Tanah Datar – Proyek strategis nasional Sekolah Rakyat bakal segera hadir di Nagari Tanjung Alam, Kecamatan Tanjung Baru, dengan proyeksi perputaran ekonomi mencapai Rp8 miliar per bulan. Kehadiran fasilitas pendidikan bagi keluarga kurang mampu ini dipastikan setelah Pemerintah Kabupaten Tanah Datar menerima hibah lahan seluas 19 hektare dari keluarga besar Dony Oskaria.
Penyerahan dokumen hibah tersebut dilakukan secara resmi di rumah dinas Bupati Tanah Datar, Jumat (26/6/2026). Ketua DPRD Tanah Datar, Anton Yondra, menyerahkan langsung surat hibah kepada Bupati Eka Putra sebagai simbol peralihan aset lahan untuk kepentingan pendidikan.
Awalnya, keluarga Dony Oskaria hanya menghibahkan lahan seluas 9,5 hektare. Namun, seiring dengan rencana pemerintah pusat untuk meningkatkan kapasitas sekolah hingga menampung 3.000 siswa, pihak keluarga memutuskan untuk melipatgandakan luas lahan hibah menjadi 19 hektare.
Ketua DPRD Tanah Datar, Anton Yondra, memberikan apresiasi tinggi atas langkah tersebut. Ia menilai tindakan keluarga Dony Oskaria merupakan bentuk kepedulian luar biasa terhadap masa depan generasi muda di tengah tantangan pembebasan lahan yang sering terjadi di berbagai daerah.
“Di tengah masih adanya penolakan pembangunan di berbagai daerah, keluarga ini justru menyerahkan tanah secara sukarela demi masa depan generasi muda,” ujar Anton.
Bupati Tanah Datar, Eka Putra, turut menyambut baik kontribusi tersebut. Menurutnya, hibah ini merupakan bentuk pengabdian nyata yang akan memberikan dampak jangka panjang bagi masyarakat.
Sekolah Rakyat sendiri merupakan program unggulan Presiden Prabowo Subianto yang menargetkan pembangunan 200 unit di seluruh Indonesia. Lokasi di Tanjung Alam dipilih karena aksesibilitasnya yang strategis, menghubungkan kota-kota besar seperti Batusangkar, Payakumbuh, Bukittinggi, hingga Padang.

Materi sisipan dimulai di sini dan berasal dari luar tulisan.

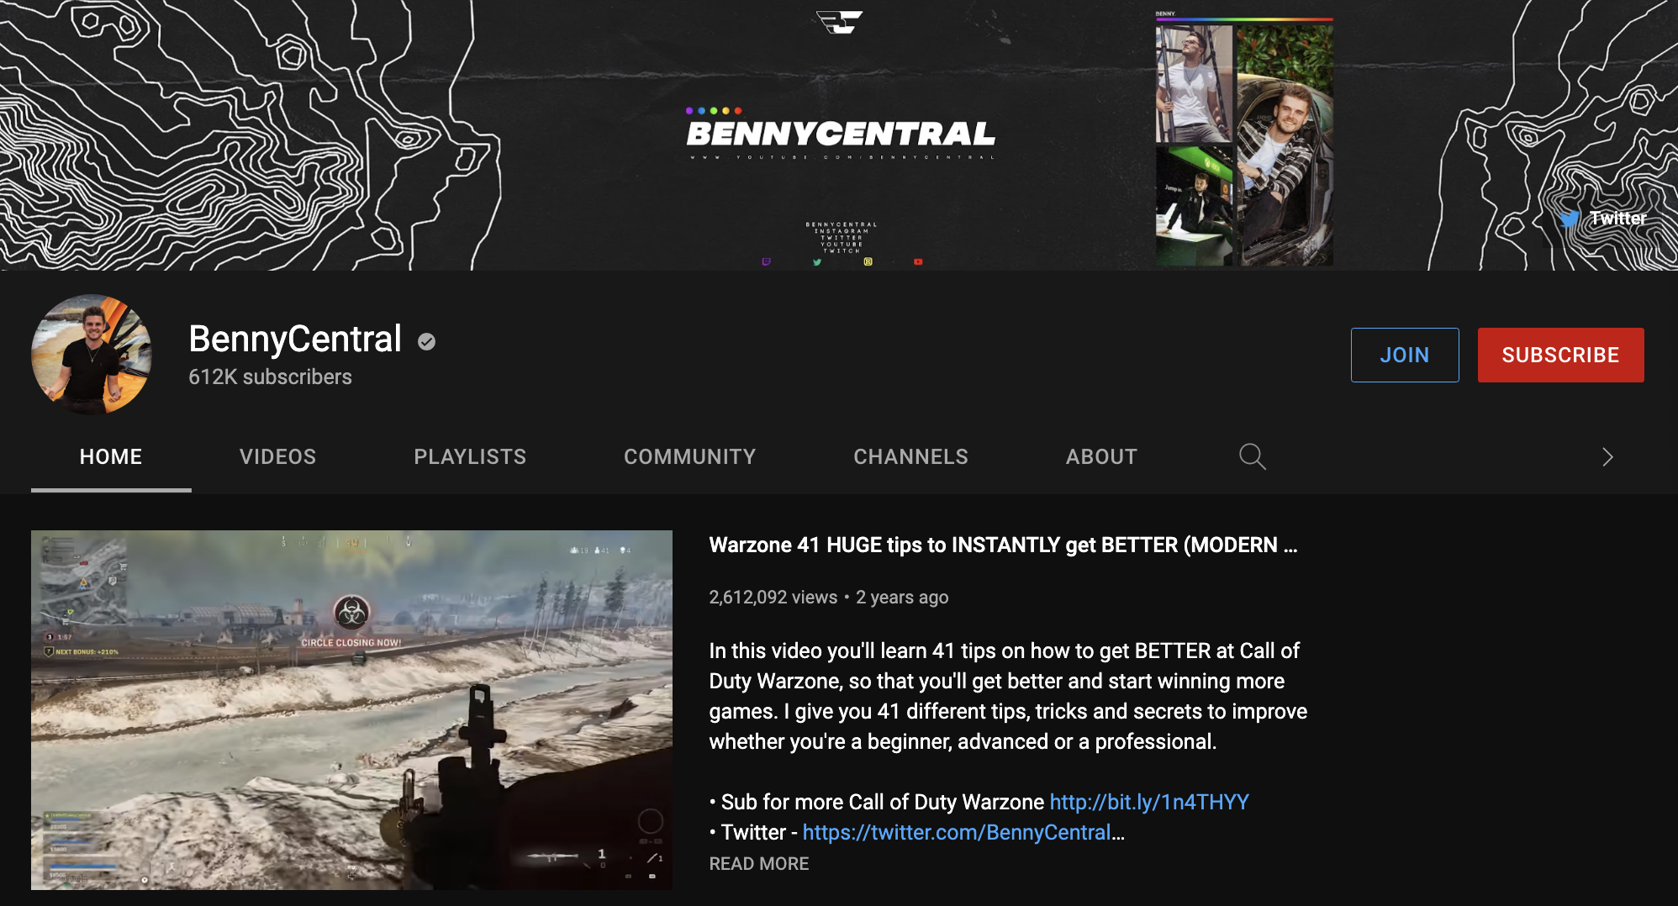Click the verified badge next to BennyCentral

[x=426, y=341]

Selain menjadi pusat pendidikan, proyek ini diproyeksikan mampu mendongkrak ekonomi lokal. Selain penyerapan tenaga kerja konstruksi, operasional sekolah dengan 3.000 siswa diperkirakan akan menciptakan perputaran uang yang signifikan, yakni antara Rp6 miliar hingga Rp8 miliar setiap bulannya.
Dony Oskaria, yang saat ini menjabat sebagai Kepala Badan Pengelola Investasi (BPI) Danantara Indonesia, berharap langkah ini dapat menjadi warisan berharga dalam mencetak sumber daya manusia yang berkualitas bagi bangsa.